- [INSTRUCTIONS FOR THE TASK]: Would you pull out every line of the material that contains the string "image"?

- [EXERCISE INPUTS]:
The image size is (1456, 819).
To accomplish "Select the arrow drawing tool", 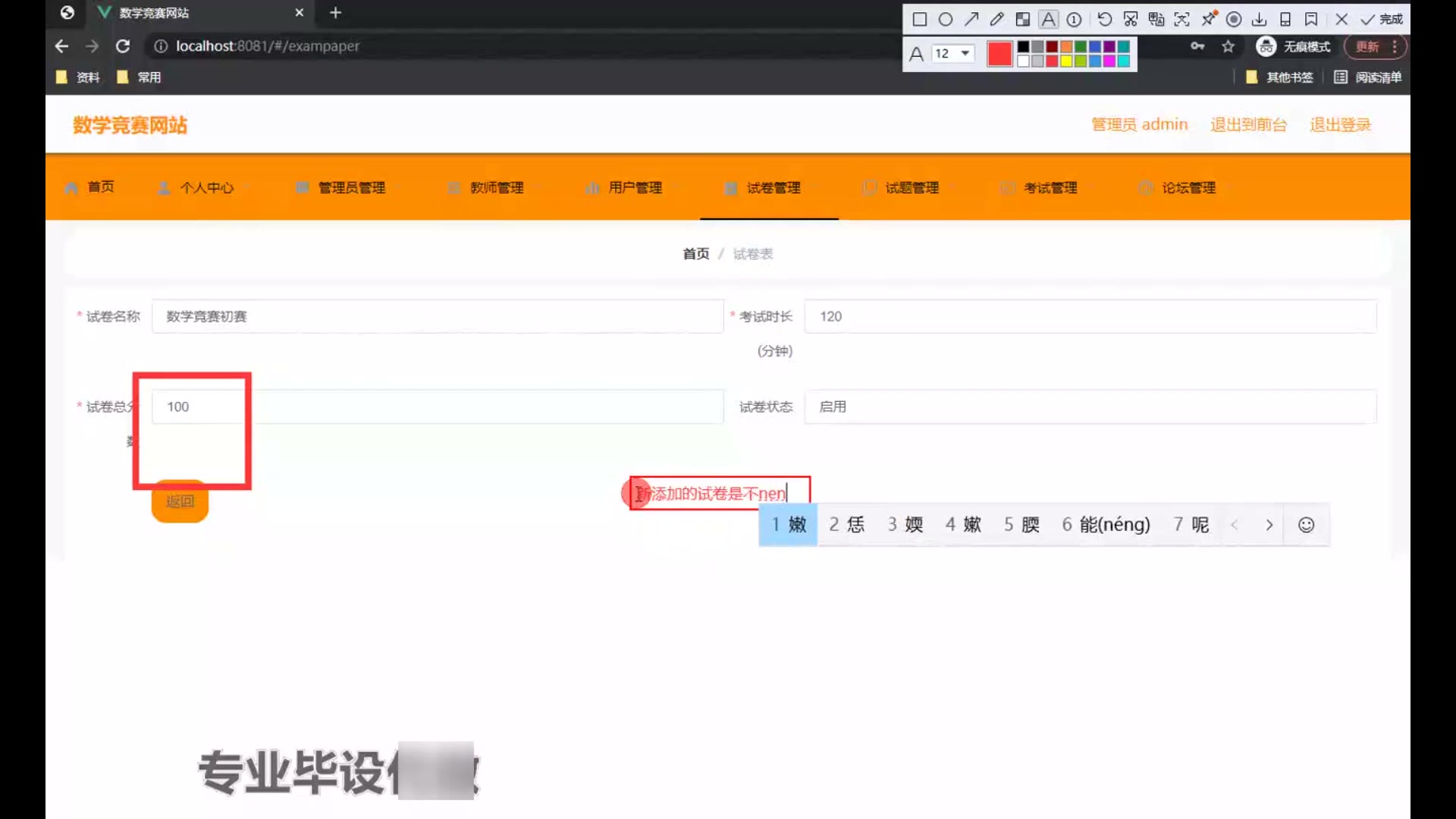I will pos(971,19).
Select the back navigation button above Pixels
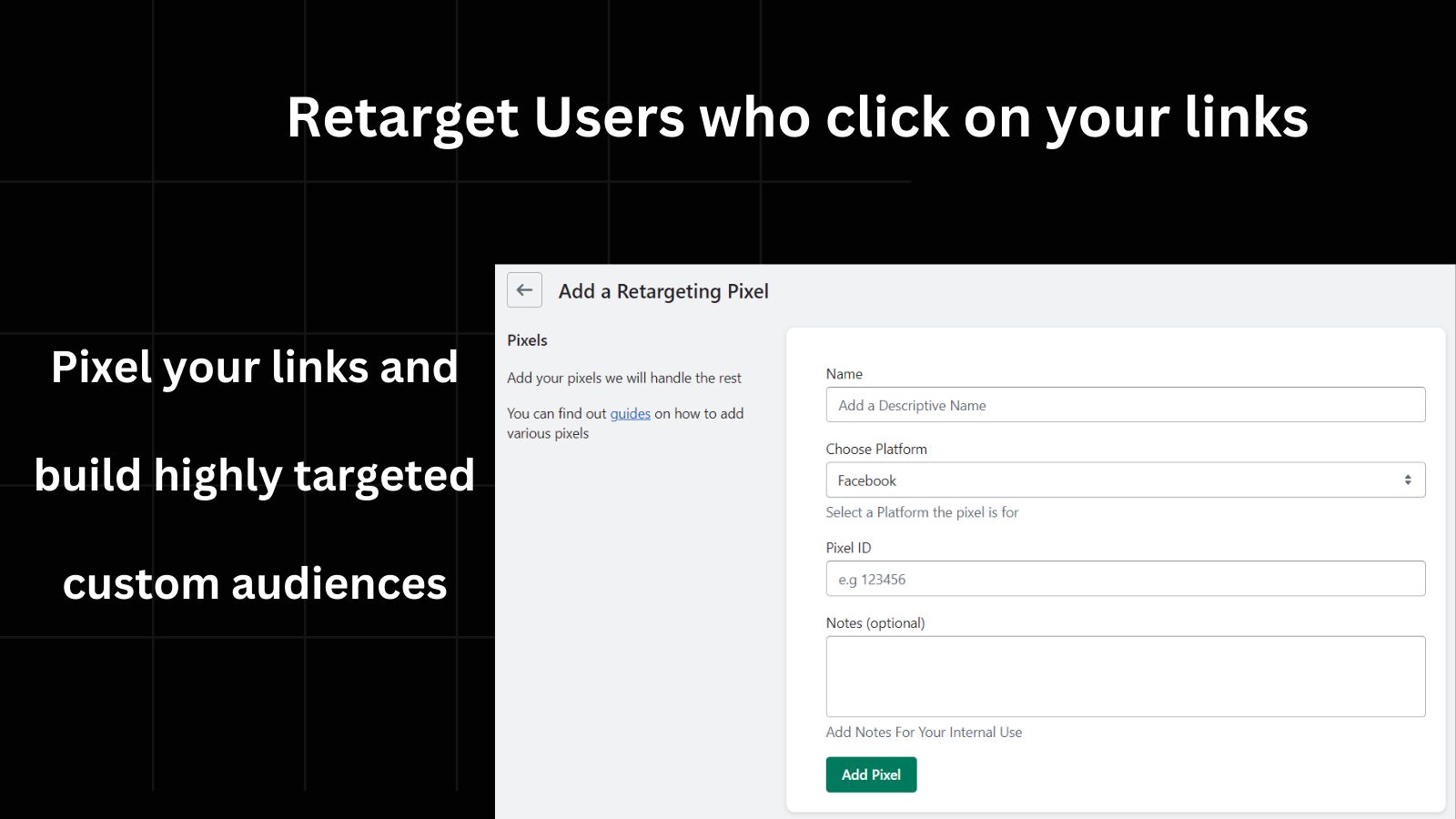 click(524, 290)
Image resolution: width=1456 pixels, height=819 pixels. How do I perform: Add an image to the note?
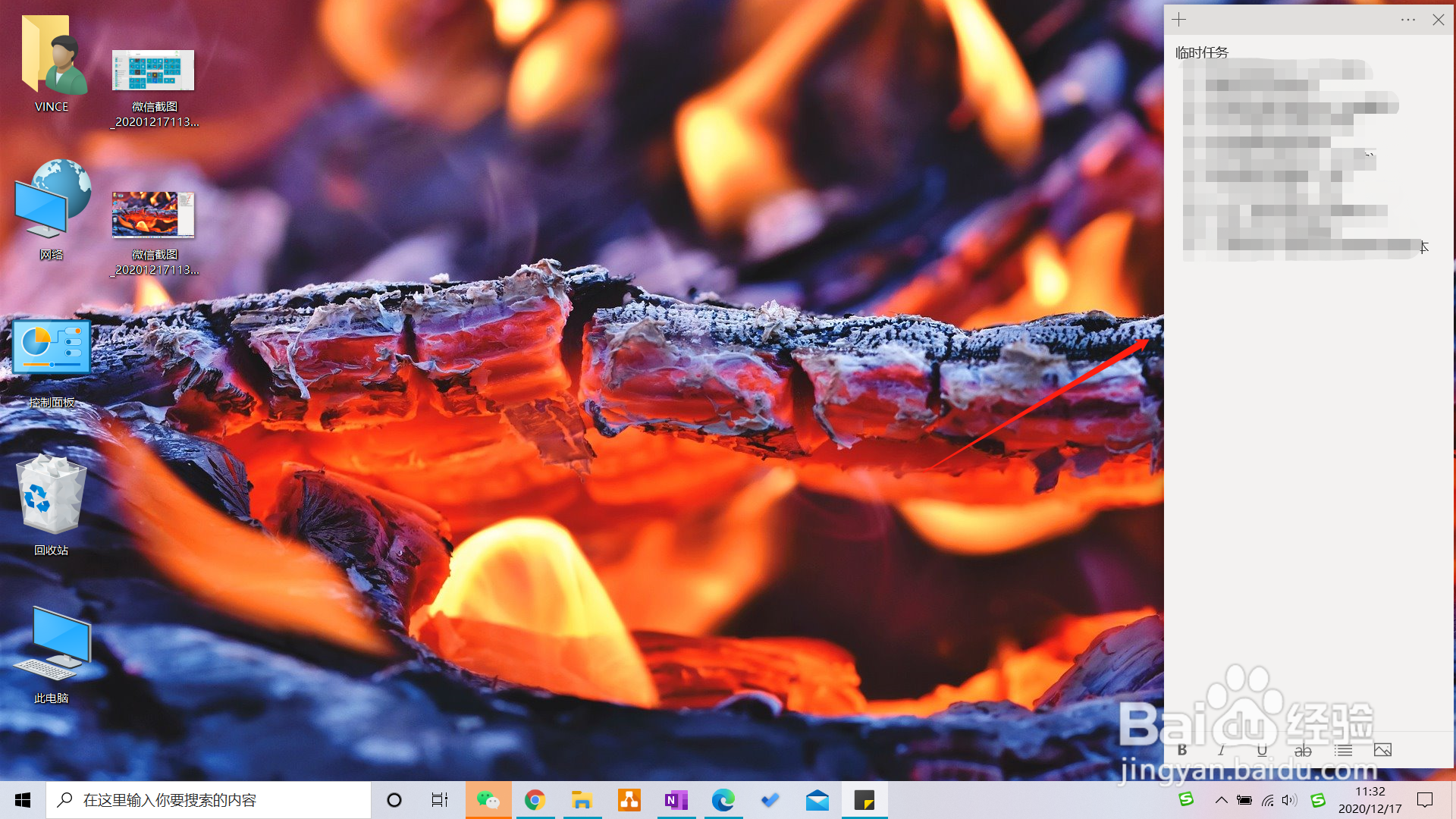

- [TASK ANSWER]:
The image size is (1456, 819).
Image resolution: width=1456 pixels, height=819 pixels. How do I perform: Add an image to the note?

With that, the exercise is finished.